===== EXERCISE DATA

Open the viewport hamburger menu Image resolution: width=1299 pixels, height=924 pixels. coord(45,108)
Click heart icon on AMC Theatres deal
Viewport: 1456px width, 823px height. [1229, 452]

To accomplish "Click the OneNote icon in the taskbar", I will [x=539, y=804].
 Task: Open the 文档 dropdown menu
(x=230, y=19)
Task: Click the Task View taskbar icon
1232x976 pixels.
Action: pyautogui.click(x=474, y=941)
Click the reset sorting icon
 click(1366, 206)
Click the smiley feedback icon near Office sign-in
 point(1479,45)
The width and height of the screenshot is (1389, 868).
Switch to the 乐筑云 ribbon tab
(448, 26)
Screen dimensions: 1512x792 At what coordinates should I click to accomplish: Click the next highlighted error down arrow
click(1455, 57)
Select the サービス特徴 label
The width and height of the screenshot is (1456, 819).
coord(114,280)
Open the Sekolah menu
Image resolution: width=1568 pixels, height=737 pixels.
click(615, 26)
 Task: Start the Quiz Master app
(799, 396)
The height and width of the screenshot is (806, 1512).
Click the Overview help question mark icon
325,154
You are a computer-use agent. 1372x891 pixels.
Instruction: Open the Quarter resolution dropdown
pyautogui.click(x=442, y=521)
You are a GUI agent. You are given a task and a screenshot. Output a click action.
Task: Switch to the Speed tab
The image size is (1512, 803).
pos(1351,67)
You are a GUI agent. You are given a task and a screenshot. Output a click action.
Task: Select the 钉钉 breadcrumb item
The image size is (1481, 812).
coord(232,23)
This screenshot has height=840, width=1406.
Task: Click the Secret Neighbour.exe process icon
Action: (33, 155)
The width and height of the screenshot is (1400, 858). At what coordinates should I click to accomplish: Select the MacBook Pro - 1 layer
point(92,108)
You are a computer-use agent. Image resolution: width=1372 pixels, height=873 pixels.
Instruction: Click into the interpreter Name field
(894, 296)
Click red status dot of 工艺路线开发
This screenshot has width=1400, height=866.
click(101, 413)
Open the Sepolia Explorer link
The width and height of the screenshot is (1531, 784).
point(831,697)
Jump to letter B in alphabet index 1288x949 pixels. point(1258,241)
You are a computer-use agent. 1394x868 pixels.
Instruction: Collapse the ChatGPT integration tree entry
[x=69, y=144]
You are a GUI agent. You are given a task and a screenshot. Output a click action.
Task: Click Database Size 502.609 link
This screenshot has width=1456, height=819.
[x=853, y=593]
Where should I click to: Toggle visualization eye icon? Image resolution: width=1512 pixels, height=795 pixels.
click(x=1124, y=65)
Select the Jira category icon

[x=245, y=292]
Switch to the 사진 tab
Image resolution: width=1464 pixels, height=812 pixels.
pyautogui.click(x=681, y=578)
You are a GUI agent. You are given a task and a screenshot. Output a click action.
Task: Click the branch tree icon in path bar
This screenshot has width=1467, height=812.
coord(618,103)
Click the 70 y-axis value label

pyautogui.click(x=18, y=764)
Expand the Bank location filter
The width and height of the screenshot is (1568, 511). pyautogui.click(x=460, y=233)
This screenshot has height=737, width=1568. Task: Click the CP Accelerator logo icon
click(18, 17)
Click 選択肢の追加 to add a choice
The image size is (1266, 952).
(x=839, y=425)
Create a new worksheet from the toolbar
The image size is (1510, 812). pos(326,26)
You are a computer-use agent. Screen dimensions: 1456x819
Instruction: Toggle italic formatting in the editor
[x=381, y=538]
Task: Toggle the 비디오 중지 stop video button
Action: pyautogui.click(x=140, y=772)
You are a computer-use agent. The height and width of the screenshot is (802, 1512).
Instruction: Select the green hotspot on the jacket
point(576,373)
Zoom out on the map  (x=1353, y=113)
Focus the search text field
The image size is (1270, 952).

==========

WORK TO COMPLETE ▸
Repeat exactly, and only, the lines from the line containing "Click 選択肢の追加 to add a choice" through the last line of the records above, both included.

PROBLEM SOLUTION ▸
Click 選択肢の追加 to add a choice
The image size is (1266, 952).
(x=839, y=425)
Create a new worksheet from the toolbar
The image size is (1510, 812). pos(326,26)
You are a computer-use agent. Screen dimensions: 1456x819
Instruction: Toggle italic formatting in the editor
[x=381, y=538]
Task: Toggle the 비디오 중지 stop video button
Action: pyautogui.click(x=140, y=772)
You are a computer-use agent. The height and width of the screenshot is (802, 1512).
Instruction: Select the green hotspot on the jacket
point(576,373)
Zoom out on the map  (x=1353, y=113)
Focus the search text field
The image size is (1270, 952).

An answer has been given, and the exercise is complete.